Satwa Liar di Permukiman Tanda Krisis Habitat di Hutan

Reading time: 2 menit
Munculnya satwa liar di permukiman jadi tanda krisis habitat di hutan. Foto: BRIN
Munculnya satwa liar di permukiman jadi tanda krisis habitat di hutan. Foto: BRIN

Jakarta (Greeners) – Baru-baru ini, satwa liar kerap muncul di wilayah permukiman warga. Macan tutul jawa tercatat masuk ke sebuah hotel di Bandung, sementara seekor harimau sumatra terlihat di kantor Badan Riset dan Inovasi Nasional (BRIN) di Agam, Sumatra Barat. Kemunculan dua satwa ini bukanlah hal yang normal, melainkan tanda bahaya atas terganggunya kondisi hutan.

Peneliti Ahli Utama bidang konservasi keanekaragaman hayati Pusat Riset Ekologi BRIN, Hendra Gunawan mengatakan terjadinya peristiwa ini juga sebagai tanda bahaya keseimbangan alam yang terganggu. Baginya, kejadian ini bukanlah kebetulan. Harimau dan macan tutul sejatinya adalah satwa penghuni inti hutan (core habitat species) di mana mereka hidup tersembunyi, jauh dari manusia.

“Kalau mereka sekarang muncul di kebun, jalan raya, bahkan hotel, itu bukan perilaku alami, tapi itu tanda mereka terpaksa keluar dari hutan untuk bertahan hidup,” tutur Hendra di Bogor, Selasa (21/10).

Hendra menjelaskan bahwa di balik kejadian ini terdapat beberapa penyebab yang berlapis. Kerusakan habitat akibat pembukaan lahan, pembangunan jalan, dan pemukiman membuat ruang hidup satwa semakin sempit. Selain itu, ada kemungkinan lain yang terjadi, yaitu satwa tersesat atau mengalami disorientasi spasial. Dalam hal ini, mereka kehilangan orientasi karena terjebak di lingkungan yang tidak dikenalnya.

“Bagi macan tutul, hutan dengan pepohonan adalah referensi visualnya.
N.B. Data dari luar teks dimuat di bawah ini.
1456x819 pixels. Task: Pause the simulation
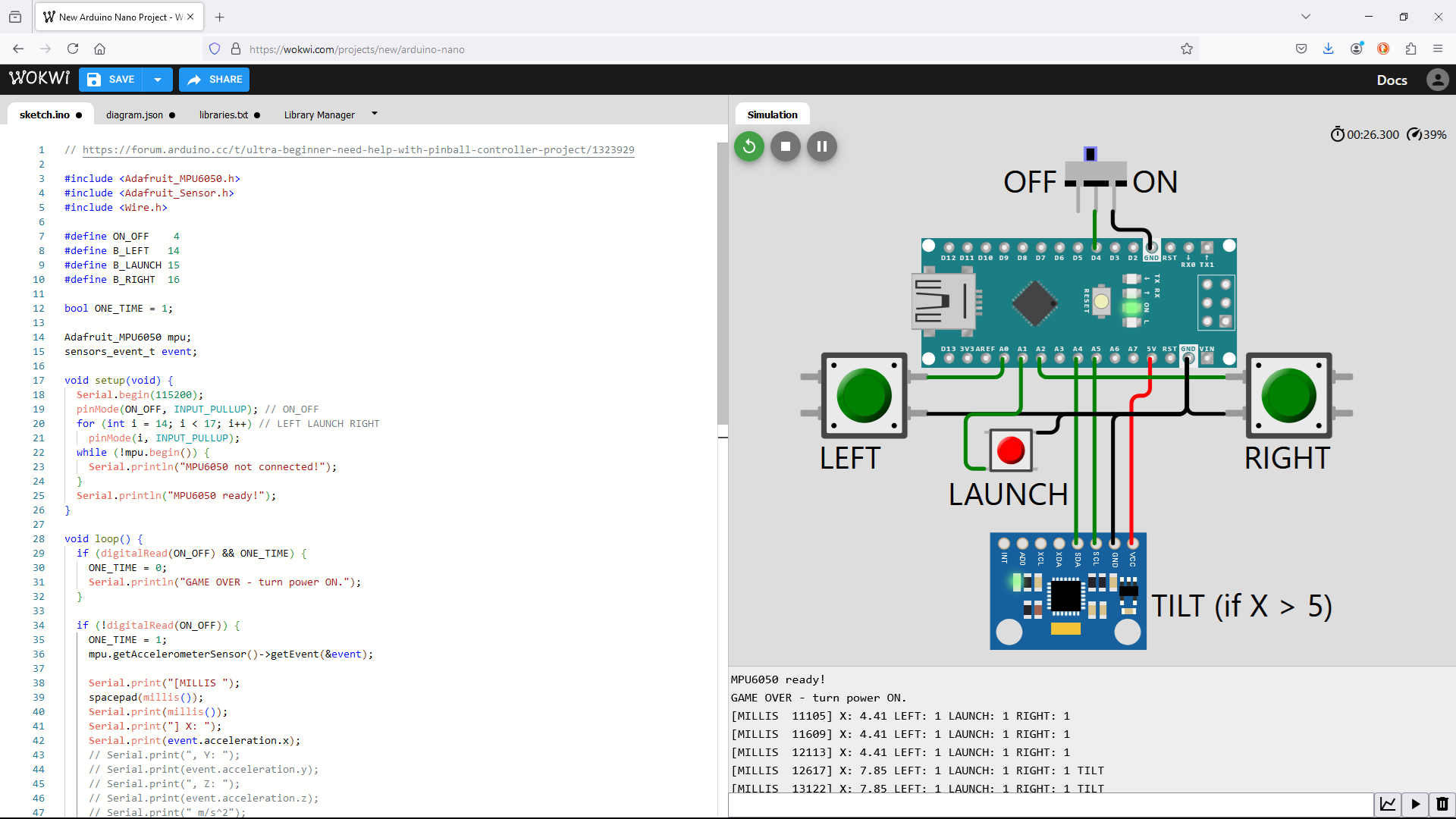click(x=821, y=146)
Begitu ia masuk ke bangunan beton tanpa vegetasi, ia kehilangan arah dan bisa panik. Inilah yang terjadi ketika macan masuk hotel atau kantor,” tambah Hendra.
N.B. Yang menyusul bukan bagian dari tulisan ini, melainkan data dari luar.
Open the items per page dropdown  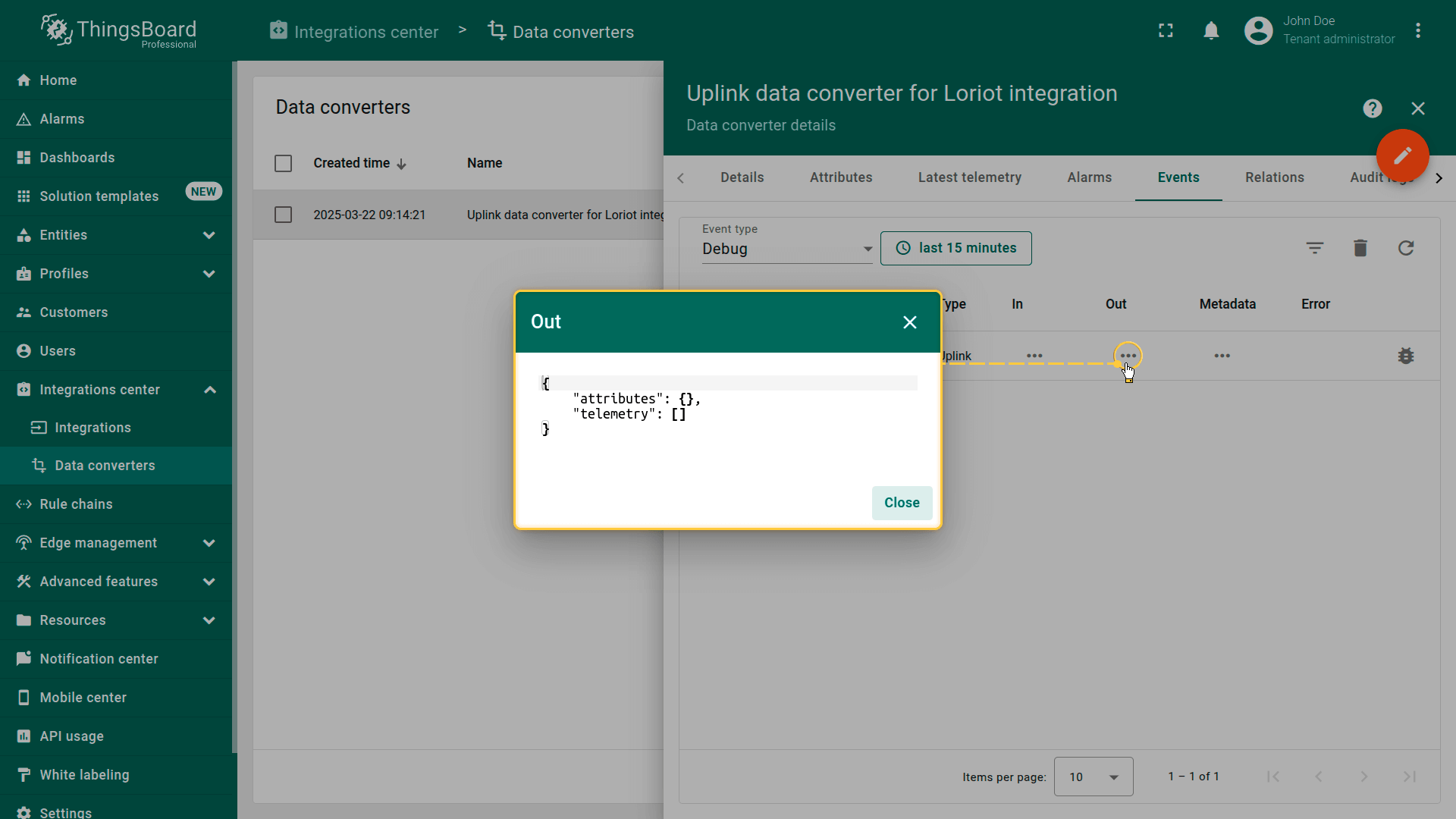tap(1093, 777)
Fragmentasi Hutan Akar Permasalahan

Menurut Hendra, fragmentasi hutan merupakan akar permasalahan meningkatnya konflik manusia dan satwa liar. Fragmentasi terjadi ketika hutan besar terpecah-pecah menjadi potongan kecil yang terisolasi oleh jalan, ladang, atau permukiman.
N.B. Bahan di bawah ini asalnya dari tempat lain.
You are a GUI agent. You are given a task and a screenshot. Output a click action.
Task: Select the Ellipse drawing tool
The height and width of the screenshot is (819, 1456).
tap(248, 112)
Fragmentasi ini lebih berbahaya daripada sekadar pengurangan luas hutan. Ia tidak hanya mengurangi luas, tapi juga memutus konektivitas antarhabitat. Bahkan menghilangkan area inti (core habitat), dan memperpanjang tepian hutan (edge) yang memungkinkan satwa liar menjadi semakin sering berinteraksi dengan manusia.

Dampak dari fragmentasi hutan juga serius. Predator puncak seperti harimau sumatra dan macan tutul jawa membutuhkan wilayah jelajah luas untuk bertahan hidup, namun saat ruangnya terpotong, mereka berebut teritori.

“Yang kalah biasanya jantan muda atau tua, terpaksa keluar mencari wilayah baru, dan sering melewati kebun atau permukiman,” jelasnya.

Hendra menyebutkan telah terjadi sedikitnya 137 insiden konflik manusia-harimau antara tahun 2005 hingga 2023 di 14 kabupaten/kota Sumatra Barat. Sebagian besar kasus ditemukan di kawasan yang hutannya telah terfragmentasi parah, seperti di Lanskap Cagar Alam Maninjau.

Dengan adanya tren fragmentasi yang terus meningkat, Hendra mengingatkan bahwa konflik manusia-satwa liar akan terus berulang, bahkan bisa meningkat. Solusinya bukan sekadar mengevakuasi satwa yang muncul, namun membangun tata ruang dan kebijakan berbasis ekologi.

“RTRW (Rencana Tata Ruang Wilayah) harus memuat koridor satwa, jalur jelajah, dan area konservasi yang saling terhubung. Tanpa itu, satwa akan terus keluar hutan karena tak punya lagi ruang hidup,” kata Hendra.

Berdasarkan permasalahan ini, Hendra mendorong pendekatan baru dalam mengelola hubungan manusia dan satwa liar (human–wildlife coexistence), yaitu hidup berdampingan secara berkelanjutan.